The IIRO’s activities had achieved such notoriety that, after September 11th, the U.K.’s Charity Commission took “the IIRO off its list of registered charities on grounds that it did not function as one.” However, despite this British acknowledgement and despite the raiding of the IIRO offices in Virginia in March 2002, the U.S. government was persuaded by the Saudis that the IIRO had legitimate charitable functions. Taking the Saudis at their word, the US kept the IIRO off its designated terrorist list.
Yet expert testimonies given in Congress have identified many other Saudi charities as financing al-Qaeda, HAMAS and other Islamist terror organizations. The sheer volume of evidence presented led to US pressure on the Saudis, who, only after being attacked by “deviant” al-Qaeda members in Riyadh in 2003, took measures to rein in some of the charities. “They [the Saudis] just did not do too much about the problem until later - not until they themselves were hit in May 2003,” says Mr. Wolosky. The 9/11 Commission concurred that, in Saudi Arabia, "charitable giving...until recently [was] subject to very limited oversight."
In June 2004, a new Saudi National Commission for Relief and Charity Work Abroad was belatedly established to oversee all Saudi contributions supporting charitable donations abroad. However, Saudi support of the spread of Wahhabism has not diminished. Even now, Saudi state television continues to broadcast incendiary sermons from Medina to the rest of the world, in which the likes of Sheik Saleh Bdeir preach that “the enemies of Islam, the Jews, Christians, [and] atheists…never cease attacking the Islamic nation” and exhort their followers to “confront your enemies’ efforts with greater and stronger efforts, before these enemies become stronger.” Not surprisingly, Wolosky stresses that “reasonable people continue to differ on whether they are doing enough now and whether the United States is pushing them hard enough."

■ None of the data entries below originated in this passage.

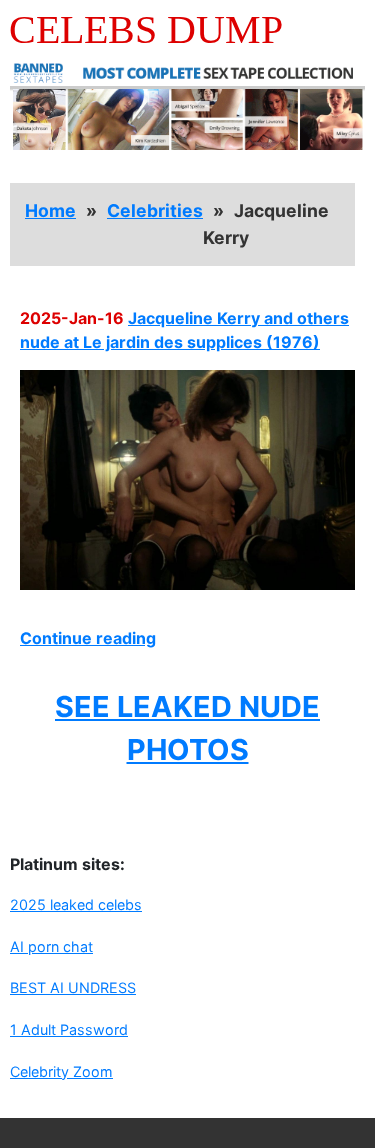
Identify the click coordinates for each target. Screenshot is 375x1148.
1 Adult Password (69, 1029)
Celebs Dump (146, 29)
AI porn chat (51, 946)
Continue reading (88, 638)
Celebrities (155, 210)
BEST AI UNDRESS (73, 987)
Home (50, 210)
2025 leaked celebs (76, 904)
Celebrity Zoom (61, 1071)
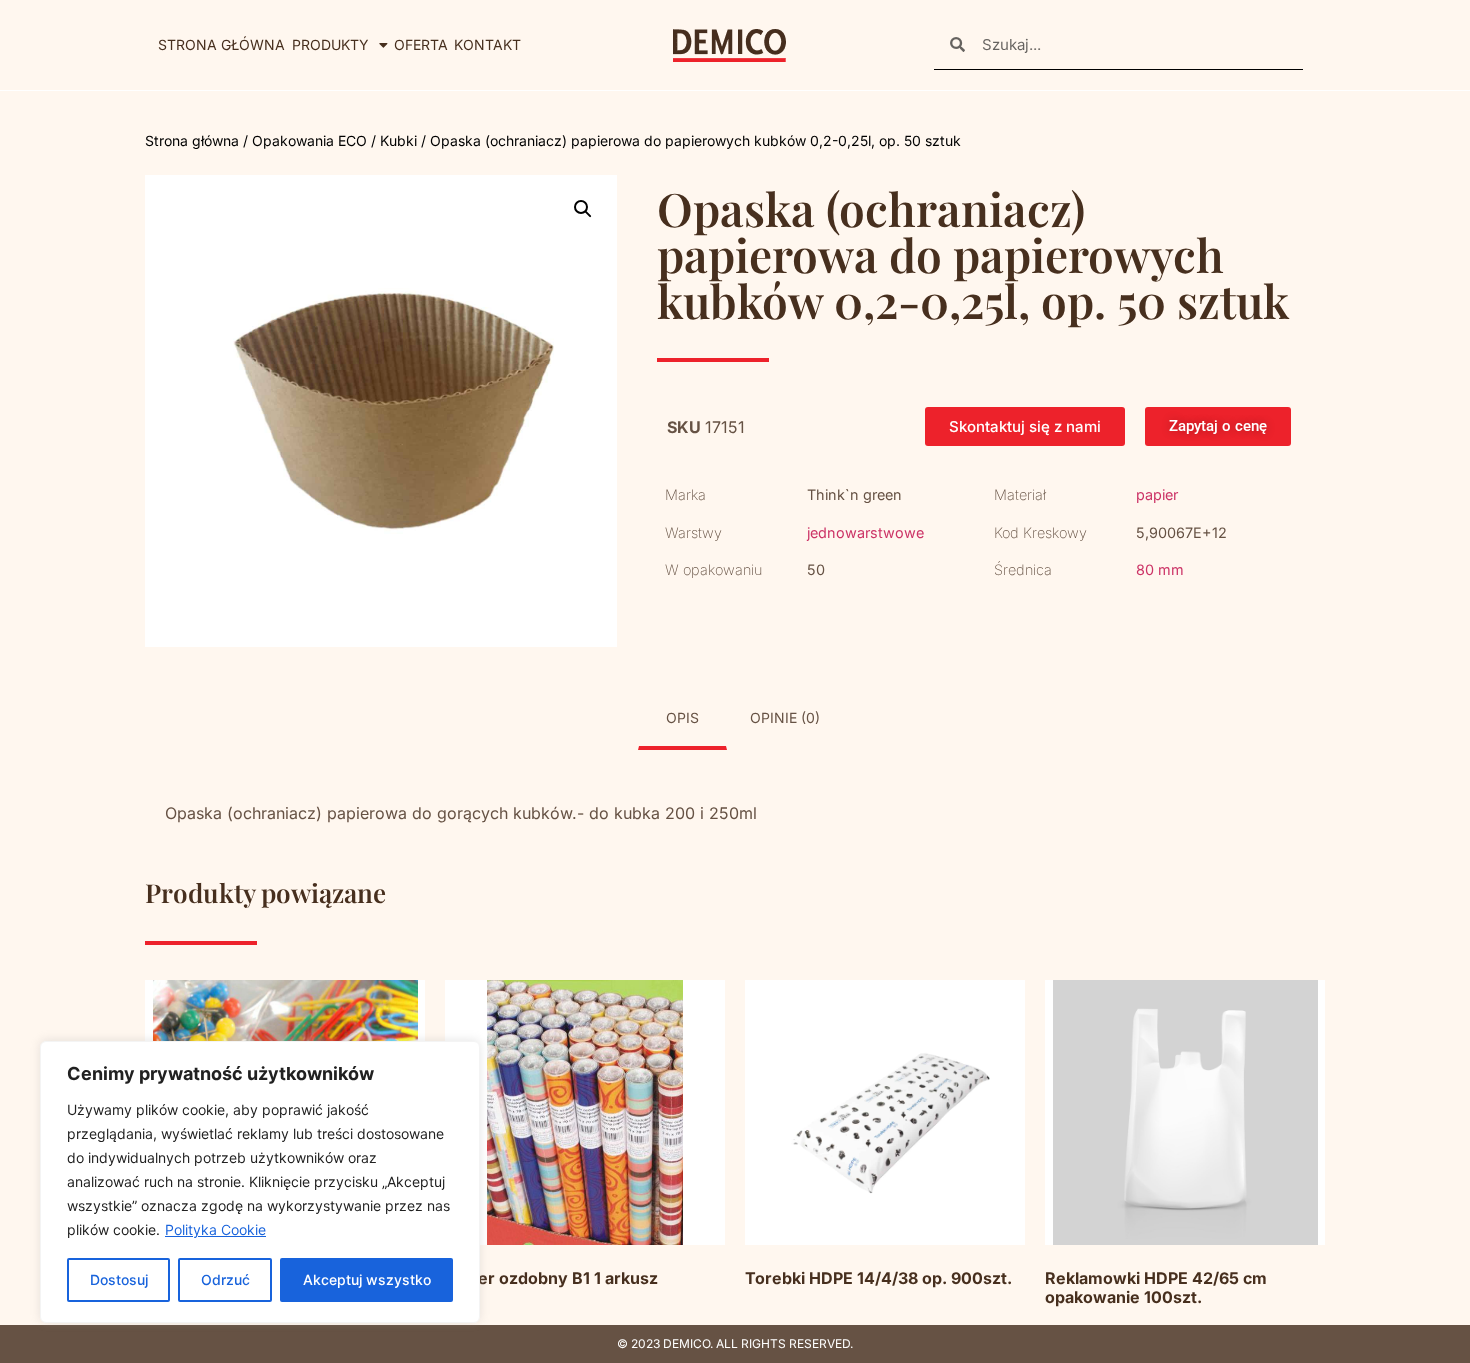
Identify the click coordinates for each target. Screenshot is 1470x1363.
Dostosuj (119, 1279)
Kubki (398, 140)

Dr. Rice’s statement that neither the US nor the Saudis knew that charitable organizations funded terrorism is thus disconcerting. It indicates that the administration will refrain from confronting Saudi Arabia for the role its newly government-controlled “charitable organizations” continue to play in the spread of the oppressing Wahhabism around the world. Such a self-defeating policy will surely keep President’s George W. Bush’s vision of expanding freedom around the world from becoming reality.
Dr. Rachel Ehrenfeld is author of Funding Evil: How Terrorism is Financed – And How to Stop It, Director of the American Center for Democracy and member of the Committee on the Present Danger.